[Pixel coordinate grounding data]
= Beginning of Section =
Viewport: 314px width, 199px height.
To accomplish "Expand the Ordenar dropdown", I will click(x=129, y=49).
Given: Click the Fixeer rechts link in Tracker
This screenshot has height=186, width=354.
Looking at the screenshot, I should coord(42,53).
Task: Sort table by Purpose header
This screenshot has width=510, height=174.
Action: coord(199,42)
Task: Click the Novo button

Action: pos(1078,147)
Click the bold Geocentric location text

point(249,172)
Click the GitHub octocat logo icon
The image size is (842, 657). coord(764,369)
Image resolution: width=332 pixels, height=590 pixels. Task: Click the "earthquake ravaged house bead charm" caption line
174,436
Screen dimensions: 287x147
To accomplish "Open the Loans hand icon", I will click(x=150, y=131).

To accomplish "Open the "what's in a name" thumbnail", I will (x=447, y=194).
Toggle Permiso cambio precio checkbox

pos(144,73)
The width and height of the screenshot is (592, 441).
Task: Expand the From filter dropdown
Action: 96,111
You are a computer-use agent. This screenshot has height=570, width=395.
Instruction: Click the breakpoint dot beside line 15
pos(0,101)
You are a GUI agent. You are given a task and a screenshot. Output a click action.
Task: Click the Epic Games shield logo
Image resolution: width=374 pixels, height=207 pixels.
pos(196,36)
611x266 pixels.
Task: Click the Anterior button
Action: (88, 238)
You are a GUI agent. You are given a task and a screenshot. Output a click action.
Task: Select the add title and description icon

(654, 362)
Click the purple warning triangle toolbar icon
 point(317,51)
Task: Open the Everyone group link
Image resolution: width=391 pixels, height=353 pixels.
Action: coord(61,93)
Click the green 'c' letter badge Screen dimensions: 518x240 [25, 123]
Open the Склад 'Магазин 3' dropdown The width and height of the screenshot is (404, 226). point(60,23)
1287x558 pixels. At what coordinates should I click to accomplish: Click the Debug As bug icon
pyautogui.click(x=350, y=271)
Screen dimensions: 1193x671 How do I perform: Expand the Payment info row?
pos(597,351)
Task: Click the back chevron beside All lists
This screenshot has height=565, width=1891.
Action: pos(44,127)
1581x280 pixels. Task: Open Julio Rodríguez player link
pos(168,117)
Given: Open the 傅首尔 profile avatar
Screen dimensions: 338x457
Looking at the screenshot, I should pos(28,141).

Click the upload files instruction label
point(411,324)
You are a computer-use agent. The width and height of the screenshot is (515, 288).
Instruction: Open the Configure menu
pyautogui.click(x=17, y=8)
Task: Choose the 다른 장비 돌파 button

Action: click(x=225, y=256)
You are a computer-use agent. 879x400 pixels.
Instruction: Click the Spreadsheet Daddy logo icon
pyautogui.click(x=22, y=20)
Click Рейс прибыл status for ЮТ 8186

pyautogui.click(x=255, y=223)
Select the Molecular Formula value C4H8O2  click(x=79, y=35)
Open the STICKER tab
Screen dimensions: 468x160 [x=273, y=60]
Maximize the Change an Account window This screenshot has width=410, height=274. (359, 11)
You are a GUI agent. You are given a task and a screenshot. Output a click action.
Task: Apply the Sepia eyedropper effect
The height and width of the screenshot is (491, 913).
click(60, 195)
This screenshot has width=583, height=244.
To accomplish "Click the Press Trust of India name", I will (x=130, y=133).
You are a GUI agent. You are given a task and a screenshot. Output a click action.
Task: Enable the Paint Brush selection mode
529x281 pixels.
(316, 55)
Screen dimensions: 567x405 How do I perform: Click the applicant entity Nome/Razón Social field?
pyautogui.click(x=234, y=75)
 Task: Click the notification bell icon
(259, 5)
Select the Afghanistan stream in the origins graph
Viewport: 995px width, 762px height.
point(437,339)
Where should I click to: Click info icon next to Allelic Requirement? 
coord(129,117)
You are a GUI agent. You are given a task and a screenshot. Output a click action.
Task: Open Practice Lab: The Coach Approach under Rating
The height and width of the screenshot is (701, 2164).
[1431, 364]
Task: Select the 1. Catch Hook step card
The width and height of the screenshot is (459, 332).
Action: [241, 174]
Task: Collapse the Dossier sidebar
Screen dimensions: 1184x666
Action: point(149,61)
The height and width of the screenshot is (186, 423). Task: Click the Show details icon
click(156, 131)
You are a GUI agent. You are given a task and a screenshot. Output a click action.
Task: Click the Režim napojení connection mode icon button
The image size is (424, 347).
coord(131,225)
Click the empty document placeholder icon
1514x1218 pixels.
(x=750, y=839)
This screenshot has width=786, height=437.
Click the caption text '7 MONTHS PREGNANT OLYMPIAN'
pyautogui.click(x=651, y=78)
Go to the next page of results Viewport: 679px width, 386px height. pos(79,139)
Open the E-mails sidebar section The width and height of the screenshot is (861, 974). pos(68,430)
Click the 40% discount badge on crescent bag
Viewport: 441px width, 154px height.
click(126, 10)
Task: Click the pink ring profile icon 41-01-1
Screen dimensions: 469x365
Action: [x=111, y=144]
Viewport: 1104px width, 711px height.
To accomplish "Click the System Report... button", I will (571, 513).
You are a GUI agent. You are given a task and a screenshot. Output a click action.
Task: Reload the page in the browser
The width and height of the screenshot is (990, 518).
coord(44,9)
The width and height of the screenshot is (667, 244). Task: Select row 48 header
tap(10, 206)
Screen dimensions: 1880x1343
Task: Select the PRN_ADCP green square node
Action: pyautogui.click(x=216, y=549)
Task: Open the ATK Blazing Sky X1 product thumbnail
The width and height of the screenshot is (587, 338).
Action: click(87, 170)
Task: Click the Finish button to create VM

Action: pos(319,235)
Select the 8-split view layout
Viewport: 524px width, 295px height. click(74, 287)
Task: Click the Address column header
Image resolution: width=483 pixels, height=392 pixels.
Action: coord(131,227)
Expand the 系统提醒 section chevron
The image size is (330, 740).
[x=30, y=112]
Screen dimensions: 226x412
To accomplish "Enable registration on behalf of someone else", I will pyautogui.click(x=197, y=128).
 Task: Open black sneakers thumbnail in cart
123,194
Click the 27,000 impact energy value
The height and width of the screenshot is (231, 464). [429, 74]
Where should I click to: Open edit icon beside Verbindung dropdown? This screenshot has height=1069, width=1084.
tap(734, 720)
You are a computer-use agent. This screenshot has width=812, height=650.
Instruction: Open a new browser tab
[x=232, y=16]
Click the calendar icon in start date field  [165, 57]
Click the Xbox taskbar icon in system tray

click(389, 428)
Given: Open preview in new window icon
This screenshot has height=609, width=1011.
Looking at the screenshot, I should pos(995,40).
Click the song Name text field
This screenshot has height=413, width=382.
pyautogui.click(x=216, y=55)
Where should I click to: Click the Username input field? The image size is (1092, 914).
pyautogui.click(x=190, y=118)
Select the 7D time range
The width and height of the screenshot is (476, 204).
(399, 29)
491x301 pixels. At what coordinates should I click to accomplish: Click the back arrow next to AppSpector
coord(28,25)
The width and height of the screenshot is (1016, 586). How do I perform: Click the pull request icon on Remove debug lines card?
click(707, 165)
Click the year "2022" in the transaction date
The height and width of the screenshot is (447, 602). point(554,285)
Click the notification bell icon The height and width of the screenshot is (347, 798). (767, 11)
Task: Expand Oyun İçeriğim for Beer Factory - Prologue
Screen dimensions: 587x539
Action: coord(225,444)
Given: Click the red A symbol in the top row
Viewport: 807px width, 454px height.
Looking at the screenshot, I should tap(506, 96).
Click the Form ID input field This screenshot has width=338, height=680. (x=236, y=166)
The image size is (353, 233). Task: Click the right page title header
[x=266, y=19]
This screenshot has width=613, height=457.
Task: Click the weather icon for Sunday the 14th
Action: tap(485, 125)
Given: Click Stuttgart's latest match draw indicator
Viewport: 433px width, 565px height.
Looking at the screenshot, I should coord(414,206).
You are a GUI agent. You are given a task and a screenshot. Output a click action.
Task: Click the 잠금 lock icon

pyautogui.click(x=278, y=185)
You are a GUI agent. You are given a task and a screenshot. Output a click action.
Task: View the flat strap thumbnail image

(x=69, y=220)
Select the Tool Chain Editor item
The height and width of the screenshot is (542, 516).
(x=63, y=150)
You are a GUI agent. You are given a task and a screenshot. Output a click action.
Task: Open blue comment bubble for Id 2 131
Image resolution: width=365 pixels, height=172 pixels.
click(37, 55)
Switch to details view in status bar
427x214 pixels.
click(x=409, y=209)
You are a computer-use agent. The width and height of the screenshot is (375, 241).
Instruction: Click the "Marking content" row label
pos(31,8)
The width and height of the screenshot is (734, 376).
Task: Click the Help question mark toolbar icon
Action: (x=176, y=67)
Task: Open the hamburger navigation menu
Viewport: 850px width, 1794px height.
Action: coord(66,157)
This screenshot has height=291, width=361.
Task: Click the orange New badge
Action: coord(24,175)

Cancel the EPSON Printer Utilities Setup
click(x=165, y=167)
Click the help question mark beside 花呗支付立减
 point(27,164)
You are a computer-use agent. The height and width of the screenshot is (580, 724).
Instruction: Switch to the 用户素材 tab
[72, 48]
= End of Section =
### Assignment
From the records above, show each line that contains the word "mode".

### Finished exercise
Task: Enable the Paint Brush selection mode
Task: Click the Režim napojení connection mode icon button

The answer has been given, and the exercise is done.